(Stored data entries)
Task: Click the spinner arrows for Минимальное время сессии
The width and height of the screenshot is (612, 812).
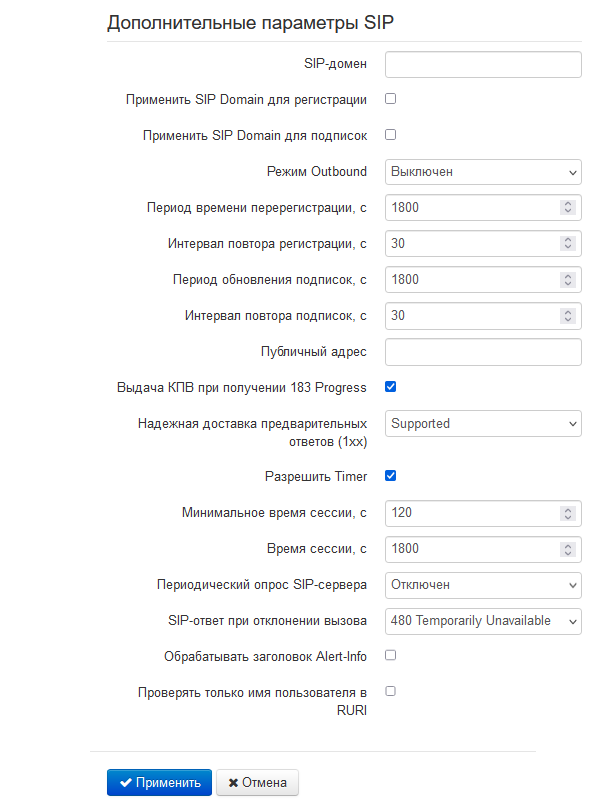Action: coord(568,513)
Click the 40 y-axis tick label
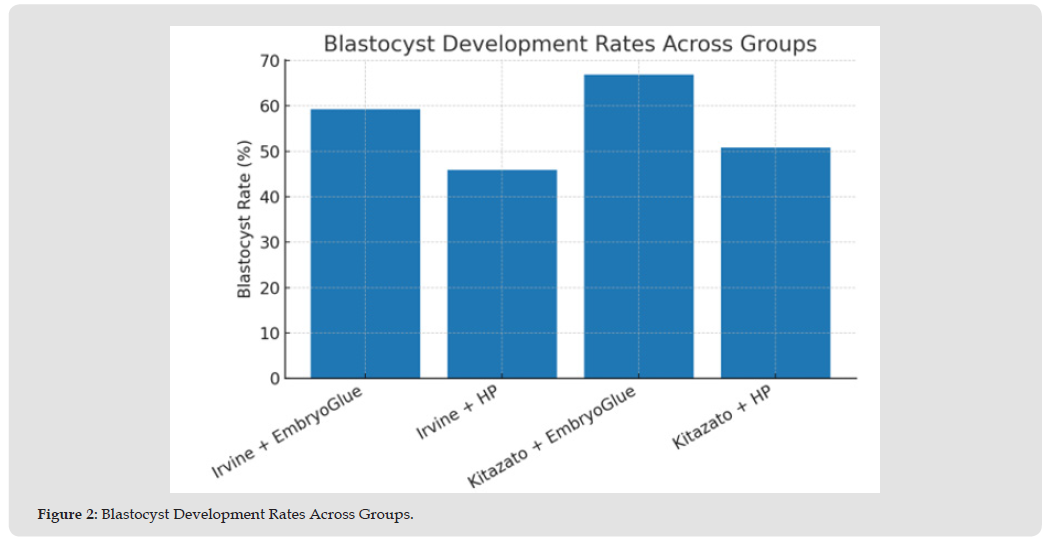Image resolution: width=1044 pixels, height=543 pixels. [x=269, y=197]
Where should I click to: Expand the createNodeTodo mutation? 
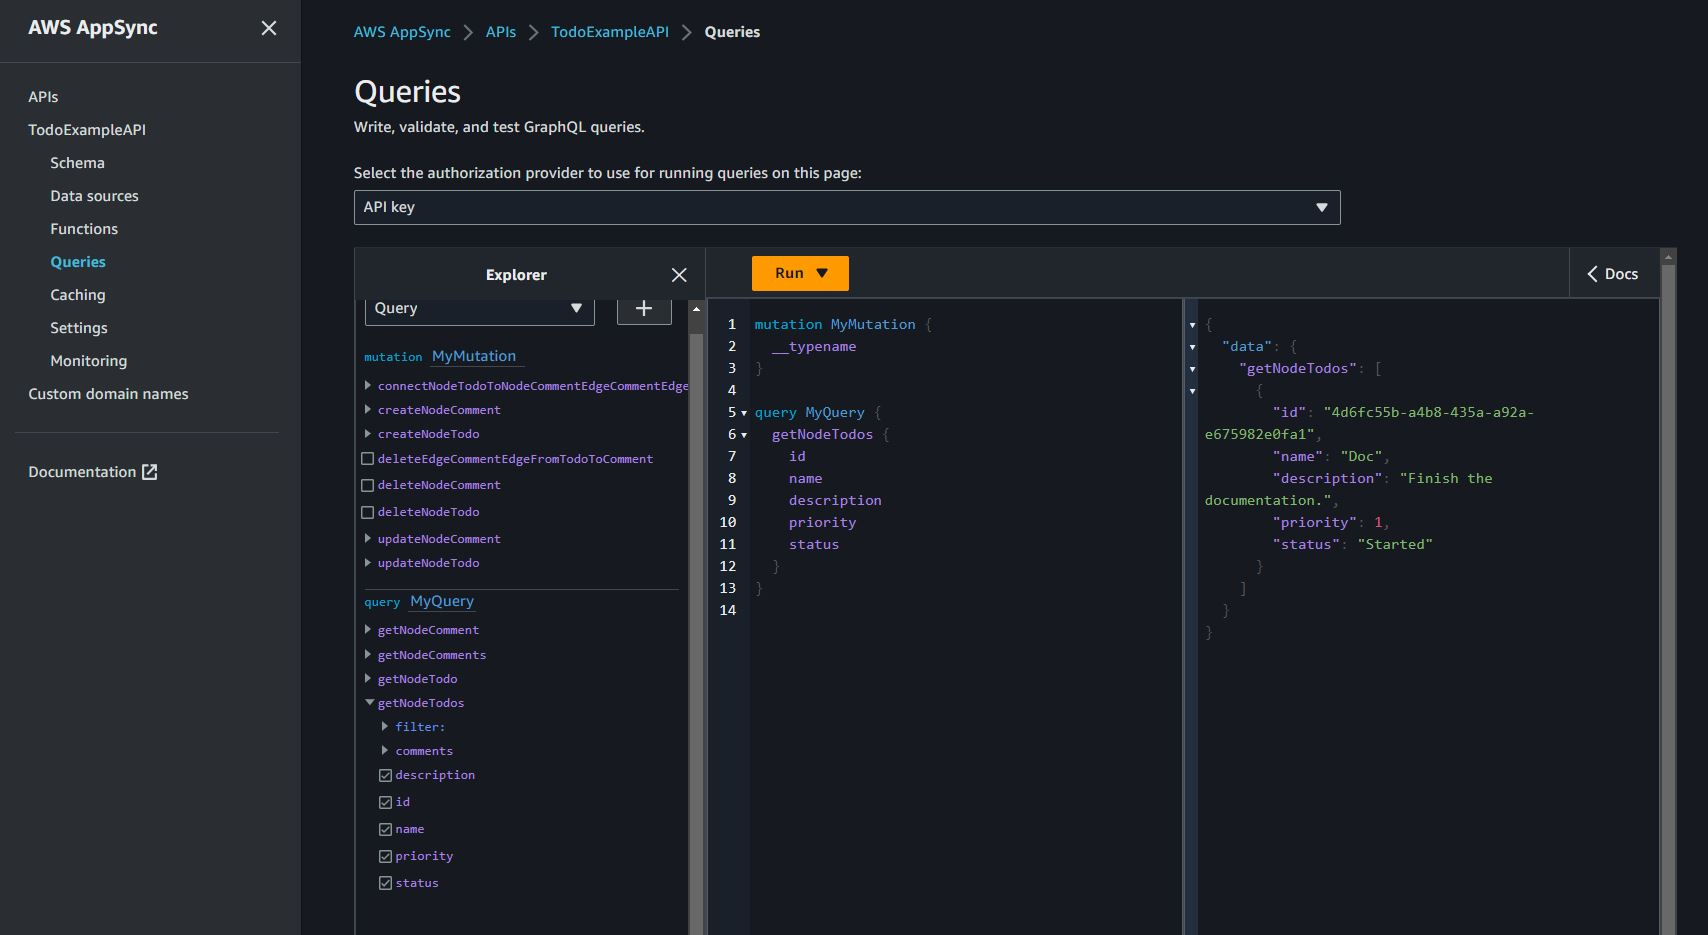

Work instruction ▸
Give the entries again, exactly and in full, with no image included.

Result ▸
Task: Click the spinner arrows for Минимальное время сессии
The width and height of the screenshot is (612, 812).
Action: coord(568,513)
Click the 40 y-axis tick label
Image resolution: width=1044 pixels, height=543 pixels. [x=269, y=197]
Where should I click to: Expand the createNodeTodo mutation? 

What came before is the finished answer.